There is a new malware in town XHelper that has infected over 45,000 android smartphones within 6 months… it is a threat because even factory reset cannot fix it.
xHelper malware is only about seven months old, and had already reached MalwareBytes’ top 10 list of malware by August. The app is being distributed via websites that encourage users to sideload apps onto their device. These apps then install the xHelper trojan onto the device.
How does it work?
After installation, the app then proceeds to spam the device with notifications and pop-up ads. The app major activities are seemingly only limited to these prompts encouraging you to download other apps or play online games.
Once the malware is installed on your smartphone, the installation is being mask via encryption… meaning you won’t be able to find the installation on your device. It auto hide itself. No app icon or any form of shortcut icons for the app once installed. How can you uninstall app you can’t even detect in the first place?
xHelper is designed to automatically begin running as a foreground service based on various triggers, such as when the device is booted or the power is connected/disconnected. Once that’s done, even if you uninstall the app that xHelper came with, the malware will continue to reside on your device.

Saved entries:
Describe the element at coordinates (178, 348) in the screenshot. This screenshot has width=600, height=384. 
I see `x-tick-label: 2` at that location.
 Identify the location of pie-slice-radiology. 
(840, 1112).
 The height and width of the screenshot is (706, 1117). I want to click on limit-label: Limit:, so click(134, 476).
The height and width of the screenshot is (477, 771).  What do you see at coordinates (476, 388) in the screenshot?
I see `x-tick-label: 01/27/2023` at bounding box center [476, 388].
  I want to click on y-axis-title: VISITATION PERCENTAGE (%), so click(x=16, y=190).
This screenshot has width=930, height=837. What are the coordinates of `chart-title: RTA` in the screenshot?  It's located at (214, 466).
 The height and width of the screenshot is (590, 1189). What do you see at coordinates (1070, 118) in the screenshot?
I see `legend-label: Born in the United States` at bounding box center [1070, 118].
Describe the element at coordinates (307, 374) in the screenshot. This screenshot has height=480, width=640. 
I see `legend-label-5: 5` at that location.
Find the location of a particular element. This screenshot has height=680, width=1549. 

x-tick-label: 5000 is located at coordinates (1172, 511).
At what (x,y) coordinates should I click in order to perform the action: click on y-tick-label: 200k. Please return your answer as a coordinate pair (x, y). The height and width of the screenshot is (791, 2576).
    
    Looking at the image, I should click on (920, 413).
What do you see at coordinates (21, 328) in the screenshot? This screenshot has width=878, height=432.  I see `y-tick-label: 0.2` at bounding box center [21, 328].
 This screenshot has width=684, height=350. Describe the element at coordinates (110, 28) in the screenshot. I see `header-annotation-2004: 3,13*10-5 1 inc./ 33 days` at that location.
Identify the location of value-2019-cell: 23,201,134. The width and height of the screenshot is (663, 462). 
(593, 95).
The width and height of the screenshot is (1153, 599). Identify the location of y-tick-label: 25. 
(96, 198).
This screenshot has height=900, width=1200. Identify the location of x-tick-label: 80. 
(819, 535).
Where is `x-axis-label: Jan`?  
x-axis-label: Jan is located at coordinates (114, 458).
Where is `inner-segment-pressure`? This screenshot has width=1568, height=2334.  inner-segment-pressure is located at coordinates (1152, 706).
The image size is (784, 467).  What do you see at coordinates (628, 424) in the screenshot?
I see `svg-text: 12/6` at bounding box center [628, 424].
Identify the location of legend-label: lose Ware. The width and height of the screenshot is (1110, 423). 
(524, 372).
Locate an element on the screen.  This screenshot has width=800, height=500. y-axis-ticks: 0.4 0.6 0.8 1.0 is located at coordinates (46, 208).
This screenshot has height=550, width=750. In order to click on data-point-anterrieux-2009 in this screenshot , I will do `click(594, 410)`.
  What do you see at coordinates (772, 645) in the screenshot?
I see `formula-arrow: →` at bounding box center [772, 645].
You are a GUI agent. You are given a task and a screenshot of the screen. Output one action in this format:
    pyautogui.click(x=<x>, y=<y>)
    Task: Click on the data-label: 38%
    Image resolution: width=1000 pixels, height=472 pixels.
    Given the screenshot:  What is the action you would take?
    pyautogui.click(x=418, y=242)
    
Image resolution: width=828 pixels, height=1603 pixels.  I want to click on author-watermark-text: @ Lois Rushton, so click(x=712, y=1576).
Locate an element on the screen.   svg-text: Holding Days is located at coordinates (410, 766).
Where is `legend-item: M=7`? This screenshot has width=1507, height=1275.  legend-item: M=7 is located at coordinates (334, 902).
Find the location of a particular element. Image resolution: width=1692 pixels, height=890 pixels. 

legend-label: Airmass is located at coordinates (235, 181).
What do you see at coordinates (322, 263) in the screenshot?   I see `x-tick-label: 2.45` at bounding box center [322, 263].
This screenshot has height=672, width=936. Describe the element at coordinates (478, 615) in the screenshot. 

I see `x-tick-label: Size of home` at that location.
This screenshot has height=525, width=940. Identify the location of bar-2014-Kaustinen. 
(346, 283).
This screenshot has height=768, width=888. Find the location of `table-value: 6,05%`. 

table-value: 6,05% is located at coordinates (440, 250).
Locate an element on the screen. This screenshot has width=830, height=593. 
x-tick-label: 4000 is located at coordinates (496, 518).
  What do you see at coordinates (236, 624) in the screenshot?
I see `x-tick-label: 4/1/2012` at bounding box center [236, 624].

TRY IT:
Decide whether each statement below agrees with the text about the xHelper malware, answering yes or no and quoting the words of the text that settle it.
1. The app carrying xHelper is spread through websites that urge users to sideload apps.
2. After installation, the malware shows an app icon on the device.
3. Uninstalling the app that xHelper came with removes the malware from the device.

RESULT FOR THIS EXERCISE:
1. Yes: "The app is being distributed via websites that encourage users to sideload apps onto their device."
2. No: "No app icon or any form of shortcut icons for the app once installed."
3. No: "even if you uninstall the app that xHelper came with, the malware will continue to reside on your device."